Pros and Cons of a Solid State Drive (SSD)

What is a Solid State Drive?

A Solid State Drive (SSD) is a type of hard drive that works by storing information (e.g., your OS, personal data, programs, etc.) on flash memory which retains data whether power is on or not. It works in a similar way that a USB flash drive works just at a higher rate of speed and more reliable.

Advantages of having an SSD over a Hard Disk Drive (HDD)

An SSD hard drive has many advantages over a HDD but the most common and useful advantage is the speed at which data is accessed and written. SSD allows your PC to boot in a few seconds as opposed to a minute or more. Not only does your system start fast, it stays fast throughout your use.

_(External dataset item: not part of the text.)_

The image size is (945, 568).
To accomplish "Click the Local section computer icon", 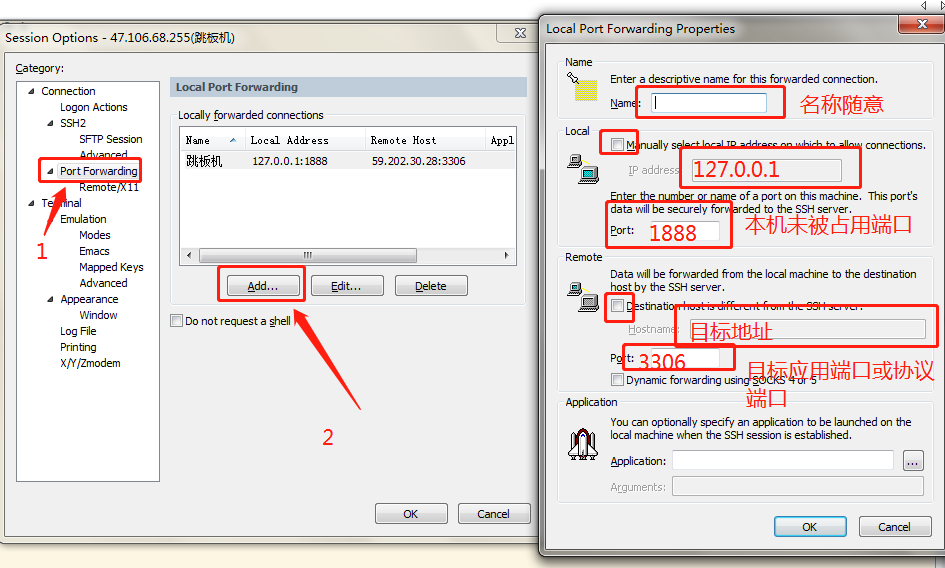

Another great advantage of an SSD is no more file fragmentation. Fragmentation occurs when a hard drive begins to fill up and large files start to become scattered throughout the drive. This doesn’t happen with an SSD simply because there is no physical disk to write information to. SSD splits data between multiple chips to speed up access similar to drives configured in a RAID setup.

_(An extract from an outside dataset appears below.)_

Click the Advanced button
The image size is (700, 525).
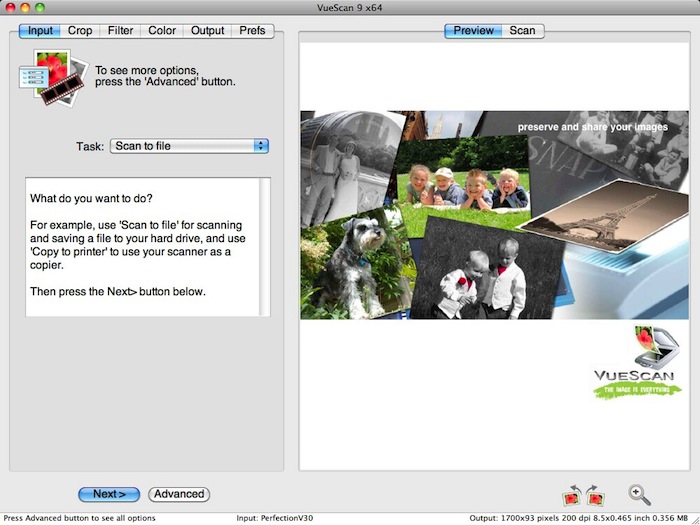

Disadvantages of having an SSD vs a HDD

The first thing that typically comes to mind when purchasing computer products is price. This is the largest downfall of the SSD when in direct comparison to a traditional HDD. The average cost per gigabyte can be upwards of 3 to 5 times greater in an SSD than that of a HDD. The difference in cost can be minor on the lower end of capacity, with drives in the 120GB-240GB range being about 2 to 3 times more than a comparable HDD on average. As the capacity rises, the cost difference gets exponentially greater. SSD drives in the 1TB range can easily be 5 times or higher than the cost of an HDD.

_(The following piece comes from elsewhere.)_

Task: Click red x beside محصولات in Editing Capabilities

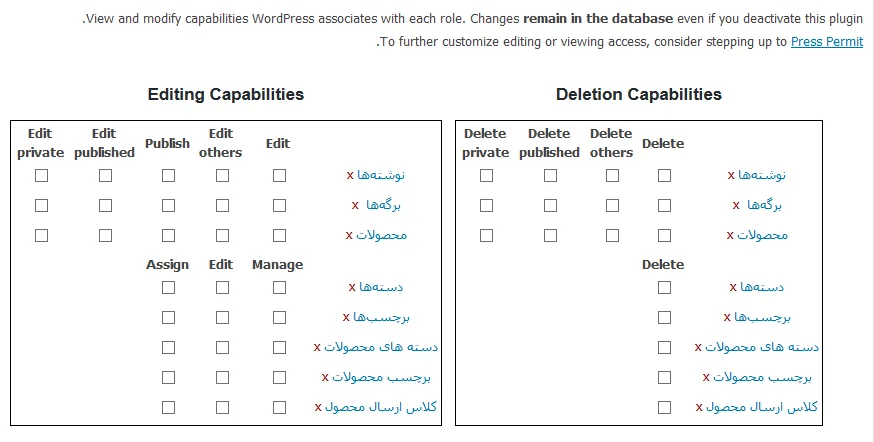Action: point(349,236)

Disaster Recovery Plans for SSD and HDD

It is a fact that all SSD and HDD drives will fail at some point. The typical life span of a HDD or SSD may vary but either case a disaster recovery plan should be in place. Particularly in SSD failure scenario, it is usually a total loss while HDD failure recoveries are more available. In an SSD case, there are usually no indicators before complete failure.